I joined Redfin six years ago and founded our analytics engineering team. Redfin’s objective is to redefine real estate in the consumer’s favor. We’re using data and machine learning to deepen the relationship between our real estate agents and our customers. The very first thing we were looking at was how we could predict what homes our customers would be interested in, so we built an algorithm called, the “Redfin Matchmaker” and started making recommendations to our customers. We found that our algorithm was much better at predicting what homes the customer would like. It turned out that when Redfin recommends a home, customers are four times as likely to click on that house as they are on a home that fits the criteria of their own saved search. Also, pricing for a house is an emotional topic; someone lives in that home and has a connection to that home. We aim for our algorithm to be more than just a standalone number, to show users what homes were used to create that number, which is very important, as most providers give you only the figure. That is how we have tried to make it a part of the conversation and not as something that puts distance between the agent and the customer.
2. What sort of infrastructure do you feel should be used to power AI?
When we first wrote our algorithm years ago, we had tested it and were ready to turn it on full blast. So it was late at night, which was when cloud computing costs were cheaper and so we started to roll out that algorithm to run all of our data and a couple of minutes later, we got a phone call from AWS saying, “hey,do you mind turning off that algorithm for a few minutes, you are taking up too much of our computing resources right now!” This is funny now because AWS has added so much compute power since then, we would have a hard time gobbling it all up.
when Redfin recommends a home, customers are four times as likely to click on that house as they are on a home that fits the criteria of their own saved search
It showed what it was like, living on the edge for companies like us, that are pushing the limits of computing power, in order to get meaningful insights out of data, and so for us, using the cloud was critical.
3. Considering all the roles you have played how do you feel they have contributed to your current position as CTO?
I love data engineering and big data, but another thing I really enjoy is this idea of the efficiency of how you build systems that run efficiently which engineers can then build on top of. We’ve invested in helping engineers quickly set up their development environments so that there is nothing in their way when they sit down at their keyboard and start typing; we want our engineers to be as productive as possible. So as I have moved into the CTO role, I’ve worked to make sure our architecture helps our software developers be more effective and identify what is getting in their way.

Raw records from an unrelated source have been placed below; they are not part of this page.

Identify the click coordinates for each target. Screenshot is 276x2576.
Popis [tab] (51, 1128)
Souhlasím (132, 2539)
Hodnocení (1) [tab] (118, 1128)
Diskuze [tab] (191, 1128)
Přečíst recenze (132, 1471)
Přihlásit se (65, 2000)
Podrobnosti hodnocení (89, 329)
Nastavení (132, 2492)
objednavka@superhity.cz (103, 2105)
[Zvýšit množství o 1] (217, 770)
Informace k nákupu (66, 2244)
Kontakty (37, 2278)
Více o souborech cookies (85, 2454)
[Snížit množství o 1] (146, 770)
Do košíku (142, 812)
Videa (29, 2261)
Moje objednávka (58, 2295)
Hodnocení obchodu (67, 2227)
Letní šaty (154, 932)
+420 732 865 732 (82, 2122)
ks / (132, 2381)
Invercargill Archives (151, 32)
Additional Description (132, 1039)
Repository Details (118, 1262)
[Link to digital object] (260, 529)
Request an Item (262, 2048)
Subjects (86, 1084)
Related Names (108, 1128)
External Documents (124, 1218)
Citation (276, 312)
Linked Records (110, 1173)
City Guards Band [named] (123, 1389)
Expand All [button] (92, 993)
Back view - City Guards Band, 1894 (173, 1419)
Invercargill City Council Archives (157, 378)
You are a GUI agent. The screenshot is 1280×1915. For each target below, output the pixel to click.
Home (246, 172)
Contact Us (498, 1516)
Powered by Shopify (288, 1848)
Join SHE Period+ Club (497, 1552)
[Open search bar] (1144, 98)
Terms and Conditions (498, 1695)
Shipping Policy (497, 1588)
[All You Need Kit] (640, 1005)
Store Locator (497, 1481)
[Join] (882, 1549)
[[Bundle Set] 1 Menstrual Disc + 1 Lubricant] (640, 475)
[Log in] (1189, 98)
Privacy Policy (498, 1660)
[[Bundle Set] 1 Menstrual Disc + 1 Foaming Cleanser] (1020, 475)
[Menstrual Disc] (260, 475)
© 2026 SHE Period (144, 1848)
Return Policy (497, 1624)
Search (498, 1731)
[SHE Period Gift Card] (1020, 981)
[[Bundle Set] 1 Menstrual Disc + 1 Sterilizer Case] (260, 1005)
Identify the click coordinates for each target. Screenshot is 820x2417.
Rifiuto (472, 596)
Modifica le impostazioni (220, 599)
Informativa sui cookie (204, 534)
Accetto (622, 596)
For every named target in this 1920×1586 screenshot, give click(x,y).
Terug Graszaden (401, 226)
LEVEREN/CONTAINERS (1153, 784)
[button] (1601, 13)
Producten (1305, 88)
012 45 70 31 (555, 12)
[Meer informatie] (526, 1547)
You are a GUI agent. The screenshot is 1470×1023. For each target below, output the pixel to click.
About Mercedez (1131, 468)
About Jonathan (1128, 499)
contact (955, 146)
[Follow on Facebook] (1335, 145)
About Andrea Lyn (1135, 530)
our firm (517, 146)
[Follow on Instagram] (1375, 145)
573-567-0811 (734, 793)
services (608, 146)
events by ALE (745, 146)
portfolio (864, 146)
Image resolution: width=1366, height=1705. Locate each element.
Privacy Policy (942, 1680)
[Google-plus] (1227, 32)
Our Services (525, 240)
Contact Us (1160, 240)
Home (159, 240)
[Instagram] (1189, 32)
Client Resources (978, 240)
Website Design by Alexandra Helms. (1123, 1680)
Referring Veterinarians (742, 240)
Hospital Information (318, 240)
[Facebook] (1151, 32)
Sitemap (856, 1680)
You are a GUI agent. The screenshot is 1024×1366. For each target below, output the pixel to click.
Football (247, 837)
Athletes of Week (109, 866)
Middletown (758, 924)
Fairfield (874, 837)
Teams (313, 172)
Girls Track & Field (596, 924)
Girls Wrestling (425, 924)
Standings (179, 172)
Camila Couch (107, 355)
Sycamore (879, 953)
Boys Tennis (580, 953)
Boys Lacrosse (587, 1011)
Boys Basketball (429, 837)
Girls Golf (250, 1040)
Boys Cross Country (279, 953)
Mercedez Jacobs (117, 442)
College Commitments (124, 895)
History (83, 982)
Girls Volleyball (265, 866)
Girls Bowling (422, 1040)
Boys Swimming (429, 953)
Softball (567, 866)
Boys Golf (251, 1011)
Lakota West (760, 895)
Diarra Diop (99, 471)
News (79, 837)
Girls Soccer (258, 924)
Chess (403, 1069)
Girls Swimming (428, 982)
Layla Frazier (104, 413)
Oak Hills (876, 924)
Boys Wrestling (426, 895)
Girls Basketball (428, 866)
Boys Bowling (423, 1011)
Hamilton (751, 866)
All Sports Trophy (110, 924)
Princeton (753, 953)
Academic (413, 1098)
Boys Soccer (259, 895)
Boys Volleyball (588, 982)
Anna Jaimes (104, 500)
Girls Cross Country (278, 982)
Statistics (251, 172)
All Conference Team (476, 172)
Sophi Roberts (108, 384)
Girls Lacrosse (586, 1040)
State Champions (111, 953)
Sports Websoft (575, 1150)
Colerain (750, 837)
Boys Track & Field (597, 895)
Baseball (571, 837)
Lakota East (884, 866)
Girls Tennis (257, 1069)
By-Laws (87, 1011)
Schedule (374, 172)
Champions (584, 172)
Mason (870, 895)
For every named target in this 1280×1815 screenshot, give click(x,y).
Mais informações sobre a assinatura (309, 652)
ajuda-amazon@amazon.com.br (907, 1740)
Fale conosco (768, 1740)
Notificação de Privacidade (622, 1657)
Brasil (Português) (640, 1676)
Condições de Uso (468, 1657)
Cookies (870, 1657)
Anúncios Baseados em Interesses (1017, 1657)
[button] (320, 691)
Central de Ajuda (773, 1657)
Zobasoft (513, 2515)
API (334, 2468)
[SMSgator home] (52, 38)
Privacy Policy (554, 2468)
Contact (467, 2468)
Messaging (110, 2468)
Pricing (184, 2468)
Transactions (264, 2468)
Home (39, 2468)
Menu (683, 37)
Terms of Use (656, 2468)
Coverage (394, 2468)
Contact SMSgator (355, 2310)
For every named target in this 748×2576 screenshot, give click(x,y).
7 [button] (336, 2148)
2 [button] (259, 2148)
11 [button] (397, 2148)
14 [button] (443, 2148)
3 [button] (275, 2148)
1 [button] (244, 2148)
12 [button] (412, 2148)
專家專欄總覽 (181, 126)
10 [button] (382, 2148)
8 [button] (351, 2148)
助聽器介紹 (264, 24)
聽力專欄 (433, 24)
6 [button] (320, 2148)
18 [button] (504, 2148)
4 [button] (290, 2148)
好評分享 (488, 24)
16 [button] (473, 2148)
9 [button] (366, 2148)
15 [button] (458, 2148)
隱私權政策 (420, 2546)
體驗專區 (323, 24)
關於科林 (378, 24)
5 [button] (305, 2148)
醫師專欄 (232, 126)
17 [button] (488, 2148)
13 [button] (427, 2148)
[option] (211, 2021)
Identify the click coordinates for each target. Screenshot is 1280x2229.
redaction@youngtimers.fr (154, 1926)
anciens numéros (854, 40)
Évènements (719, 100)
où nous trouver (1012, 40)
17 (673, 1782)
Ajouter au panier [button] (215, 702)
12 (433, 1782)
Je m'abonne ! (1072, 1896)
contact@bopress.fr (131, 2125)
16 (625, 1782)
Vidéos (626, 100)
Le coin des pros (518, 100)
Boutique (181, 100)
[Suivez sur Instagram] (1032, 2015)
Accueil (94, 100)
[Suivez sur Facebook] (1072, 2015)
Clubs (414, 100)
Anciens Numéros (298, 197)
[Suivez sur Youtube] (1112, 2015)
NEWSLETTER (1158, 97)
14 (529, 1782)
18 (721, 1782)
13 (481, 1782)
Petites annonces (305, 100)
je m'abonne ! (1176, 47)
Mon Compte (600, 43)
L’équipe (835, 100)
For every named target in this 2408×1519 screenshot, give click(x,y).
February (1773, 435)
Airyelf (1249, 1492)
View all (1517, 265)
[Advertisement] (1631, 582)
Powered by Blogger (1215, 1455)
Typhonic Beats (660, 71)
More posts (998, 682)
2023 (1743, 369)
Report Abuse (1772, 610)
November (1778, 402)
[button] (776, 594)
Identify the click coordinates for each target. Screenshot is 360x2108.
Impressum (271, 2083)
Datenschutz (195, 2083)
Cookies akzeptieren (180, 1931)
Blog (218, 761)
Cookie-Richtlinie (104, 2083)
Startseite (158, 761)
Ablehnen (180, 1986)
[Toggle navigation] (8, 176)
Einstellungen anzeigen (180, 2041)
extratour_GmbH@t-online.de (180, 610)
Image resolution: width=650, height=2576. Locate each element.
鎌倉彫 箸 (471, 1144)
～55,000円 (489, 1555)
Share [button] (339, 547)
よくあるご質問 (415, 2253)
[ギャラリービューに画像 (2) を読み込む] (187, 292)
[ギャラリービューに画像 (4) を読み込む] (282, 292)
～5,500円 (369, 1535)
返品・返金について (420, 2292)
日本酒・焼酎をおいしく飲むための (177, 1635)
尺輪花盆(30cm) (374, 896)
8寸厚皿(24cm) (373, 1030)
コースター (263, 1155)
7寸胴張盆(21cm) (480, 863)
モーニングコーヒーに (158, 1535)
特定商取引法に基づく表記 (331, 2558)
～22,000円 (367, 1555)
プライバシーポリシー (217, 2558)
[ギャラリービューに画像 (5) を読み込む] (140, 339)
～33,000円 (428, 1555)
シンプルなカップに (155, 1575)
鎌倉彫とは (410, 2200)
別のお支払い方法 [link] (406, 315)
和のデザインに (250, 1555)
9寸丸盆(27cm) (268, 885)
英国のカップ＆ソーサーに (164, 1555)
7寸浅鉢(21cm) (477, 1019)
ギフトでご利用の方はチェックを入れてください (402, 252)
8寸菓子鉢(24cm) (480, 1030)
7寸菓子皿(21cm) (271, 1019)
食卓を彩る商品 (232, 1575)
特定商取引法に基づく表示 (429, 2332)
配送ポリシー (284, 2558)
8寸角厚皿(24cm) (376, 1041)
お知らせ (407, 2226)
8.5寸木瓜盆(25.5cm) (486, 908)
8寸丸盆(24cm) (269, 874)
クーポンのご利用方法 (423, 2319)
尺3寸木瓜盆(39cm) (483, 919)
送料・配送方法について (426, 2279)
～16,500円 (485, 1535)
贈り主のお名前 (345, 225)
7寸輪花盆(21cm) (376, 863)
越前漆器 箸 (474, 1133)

4. Your role as being part of the women’s program in your company, could you shed some insights?
When I joined Redfin, I was the only woman on our Seattle software development team. Now, 30 percent of our developers and our technology team are women. Over these six years, we have become one of the few companies that have shown a meaningful change in the numbers. We’ve had to do a lot of different things to get to where we are now; I definitely think that bringing me on as a leader in engineering helped in the early days. Having a female leader can attract a lot more female engineers, but it is certainly not where we stopped. We also had to look at our hiring practices and our promotion practices, to look at how to build an inclusive culture where we make sure that all voices are heard, and it continues to be something we work on to this day.
5. What advice would you like to give an aspiring CTO?
As an industry, we believe in continuous improvement, where if we invest in people, if we give them the right training and the right opportunities, they can learn and become better software engineers, and I think the tech industry has believed in continuous improvement for some and not all. I think it is easier to teach people how to code rather than to teach them how to be a decent human being. It is important to look at everyone as an unfinished project, to look at yourself and the people you manage that way.